AMC Entertainment and Loews Cineplex, two of the largest movie theater chains, announced a merger deal yesterday. This deal has strong
implications for the online movie ticket market, potentially nixing Fandango's IPO, strengthening Hollywood Media (ticker: HOLL), and also impacting Google, Time Warner, Microsoft and Yahoo. Details and analyis:
AMC Entertainment and its holding company will merge with Loews Cineplex and its holding company. This is effectively an acquisition: AMC will own 60% of the combined company, and its president and CEO Peter Brown will run the combined entity. It will own 450 theaters with 5,900 screens, but will still remain the No. 2 player behind Philip Anschutz's Regal Entertainment Group.
This deal could potentially shift the balance of power in the online movie ticket market. Currently, the market is split between Fandango and MovieTickets.com, both of which have exclusive online ticketing agreements with US theater chains.
Both companies claim the leadership position. Fandango has claimed that it provides tickets for 1,100 theaters and 12,500 screens ("nearly 70 percent of theaters in the U.S. enabled for remote ticketing"), and to "four out of the five largest U.S. theater chains". That includes Loews. Travis Reid, President and CEO of Regal Cinemas, the largest theater chain, is a director of Fandango.
MovieTickets.com's largest parter is AMC Entertainment (a founder of MovieTickets.com); by partnering with smaller chains, it recently announced that its partner screen count had reached 10,000. Some industry sources I spoke with claim that MovieTickets.com has partnered with higher grossing theaters and that the two companies' competive position is mis-represented by partner theaters and screen counts. I have not corroborated that; but simple math suggests that if Fandango tickets for 12,500 screens and MovieTickets.com for 10,000, then Fandango's claim that it tickets for "70% of the US theaters enabled for remote ticketing" must imply that it is partnered with lower-screen count theaters.
MovieTickets.com, however, has recently pulled ahead of Fandango in its affilliate and distribution partnerships. Fandango provides online ticket purchase for Yahoo and Amazon's IMDB.com. MovieTickets.com provides online ticket purchase for Time Warner's AOL (including MovieFone.com), Microsoft (including Microsoft's Media Player), and most recently Google Movies. Google's selection of MovieTickets.com as a partner may suggest that Fandango does nothave superior inventory to MovieTickets.com, since Google is primarily focused on the customer experience.

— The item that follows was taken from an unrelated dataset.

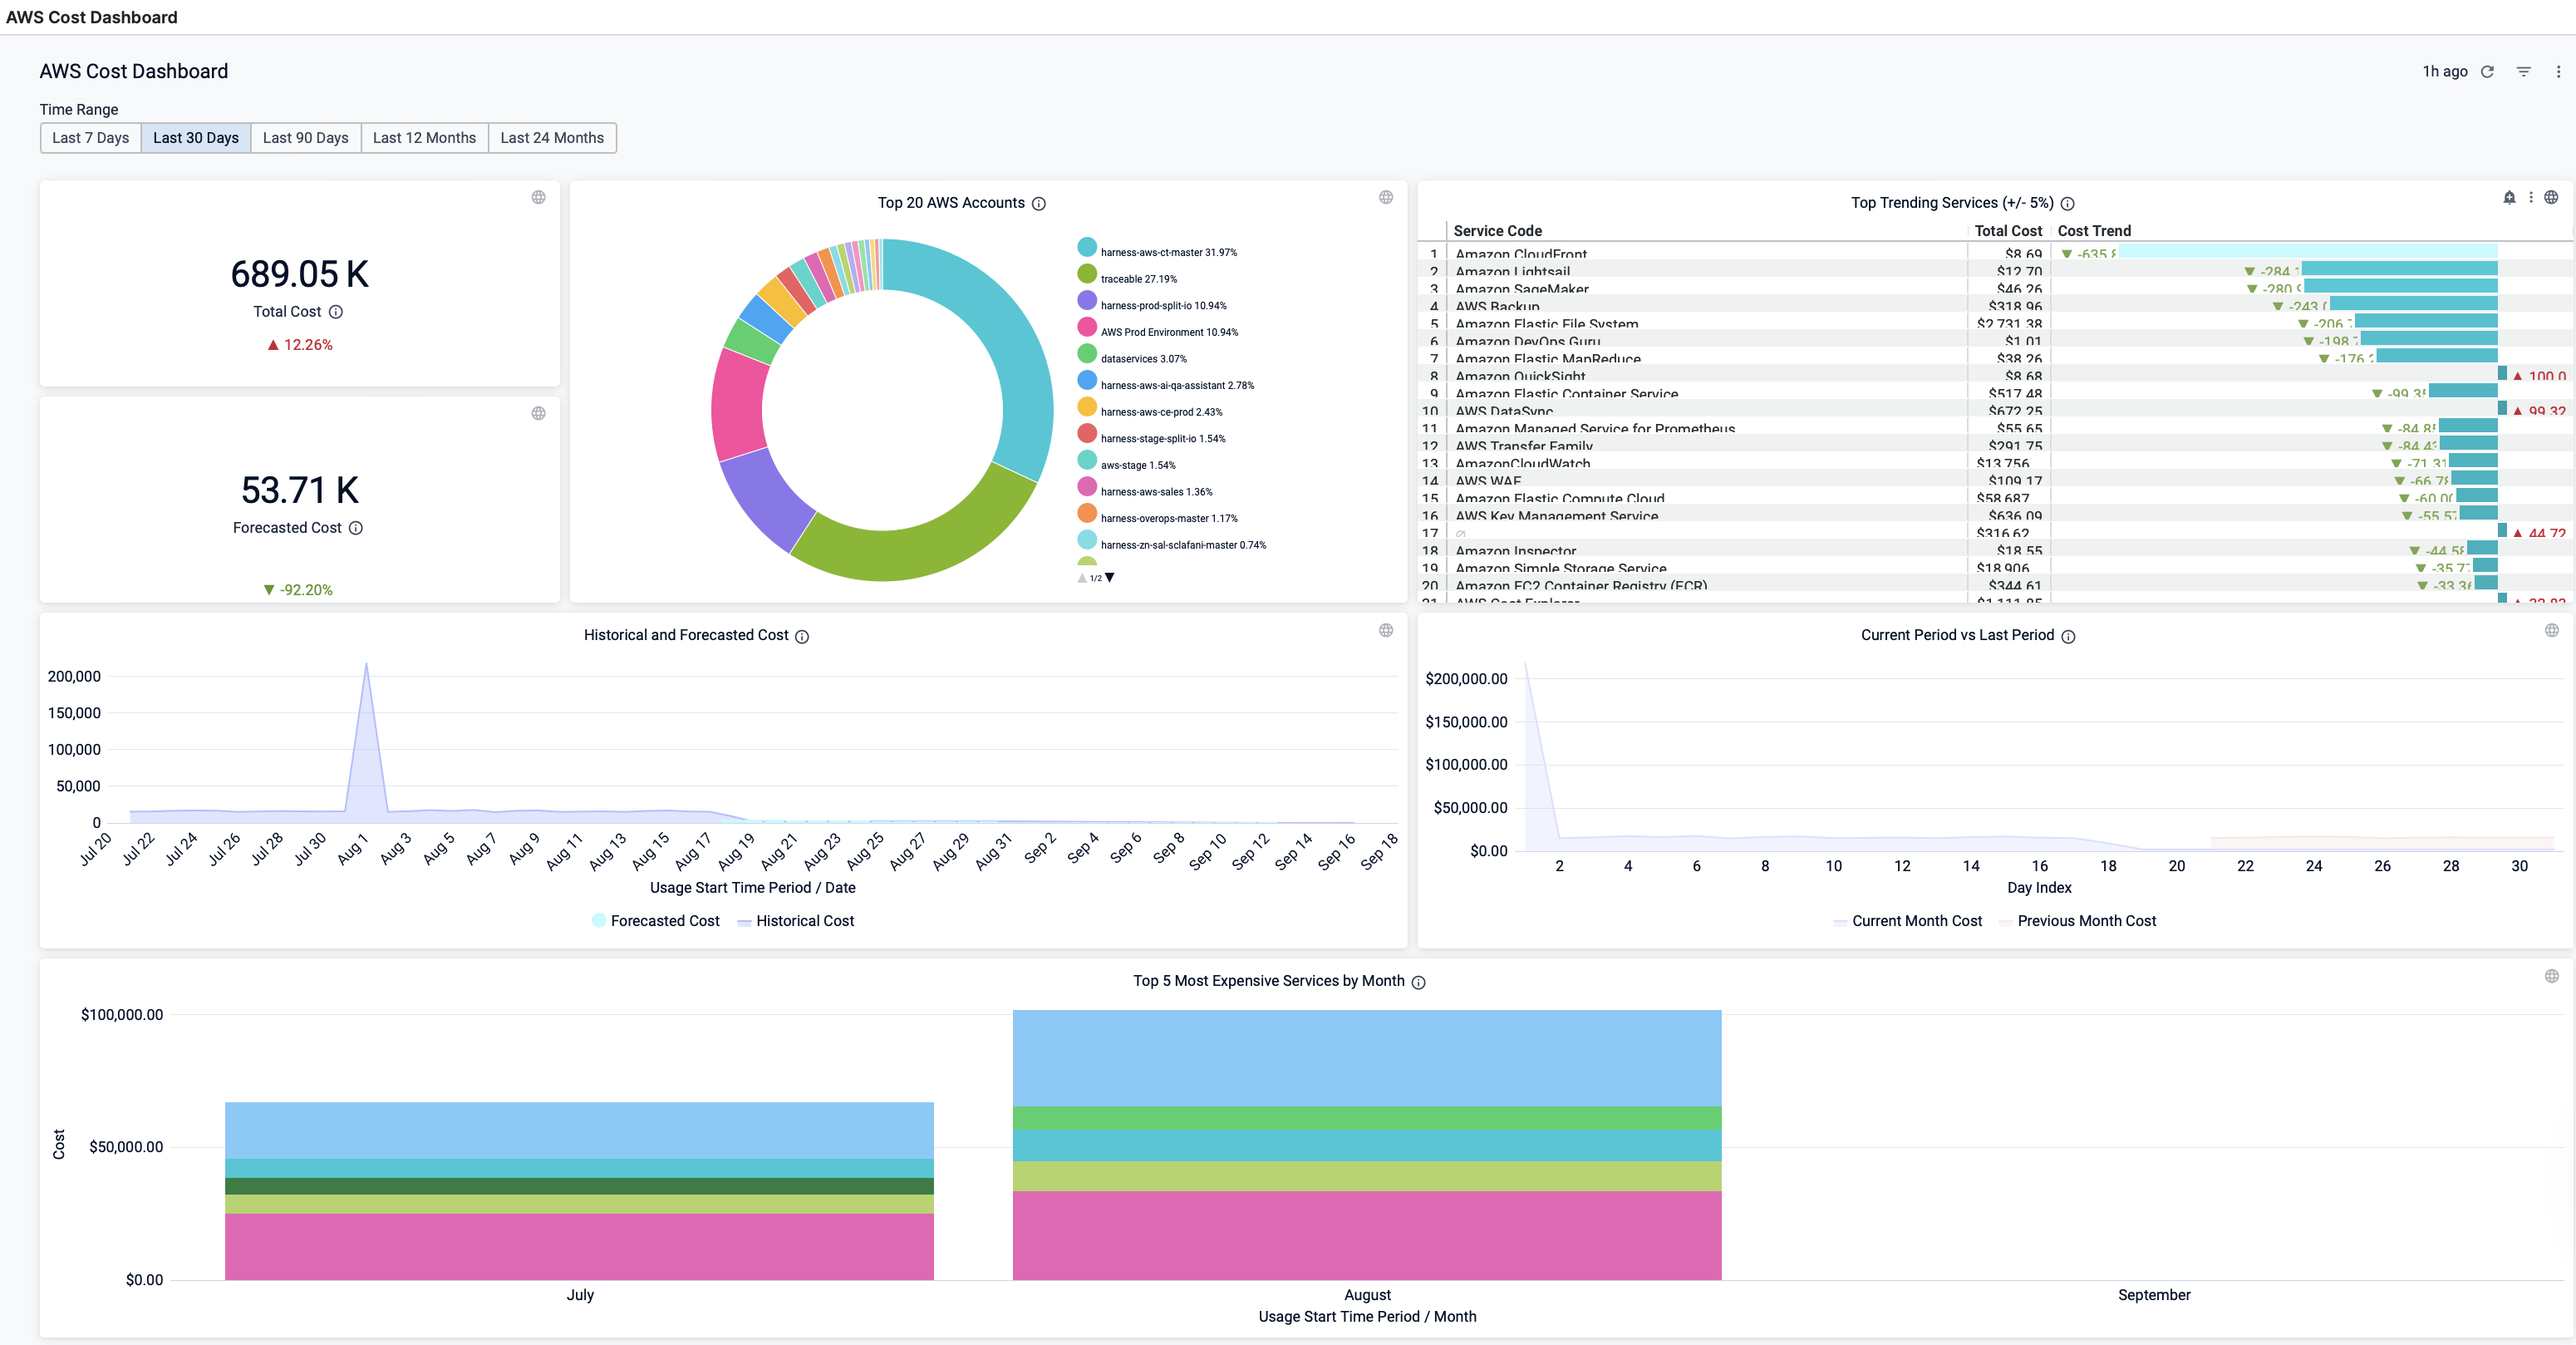Go to next page of donut legend
This screenshot has height=1345, width=2576.
[1110, 577]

Fandango and MovieTickets.com could be strongly impacted by AMC's purchase of Loews. AMC may be inclined to transfer Loews' movie theaters from Fandango to MovieTickets.com because AMC is a founding shareholder in MovieTickets.com and AMC CEO Peter Brown is Co-Chairman and Co-CEO of MovieTickets.com.
AMC and Loews both own high-grossing movie theaters in urban areas, in contrast to Regal which has lower-value theaters and a weaker position in prime urban areas. Industry sources I spoke with assert (again, unsubstantiated) that if AMC transfers the Loews movie theaters from Fandango to MovieTickets.com, then MovieTickets.com will provide ticketing for about 70% of the top-grossing US movie theaters. Fandango would then lack partners in key high-population markets.
That would have profound ramifications for the two online movie ticket companies and their distribution partners. Fandango, with lower ticketing inventory, would become a less viable partner for Yahoo Movies, and its IPO plans would be at risk. Fandango may then consider a merger with MovieTickets.com on less than equal terms. A merger of the two companies would improve the customer experience (there is no single web site where you can currently buy movie tickets for any US theater) and create a more profitable combined company.
Hollywood Media (ticker: HOLL), which owns about 26% of MovieTickets.com, would be the key publicly-traded beneficiary of such an outcome.
However, it's unclear whether AMC will be able to transfer Loews' theaters from Fandango to MovieTickets.com. Loews and Fandango renewed their partnership agreement on April 13th 2005 for six years to 2011. Fandango would not comment on whether the partnership agreement contains a change-of-ownership clause that could allow AMC to terminate early.
In response to questions about Loews' partership agreement with (and equity stake in) Fandango, a Fandango spokesperson emailed The Internet
Stock Blog the following statement:
“Nothing changes for us. Fandango has an exclusive six-year contract with Loews (through 2011) and Loews has a sizable equity stake in our company.
“We continue to sell tickets to nearly 70% of the nation’s theaters enabled for remote ticketing and to four out of the five largest U.S.
theater chains. The latest available screen count on the NATO (National Association of Theatre Owners) Web site reveals that Fandango continues to be the market leader.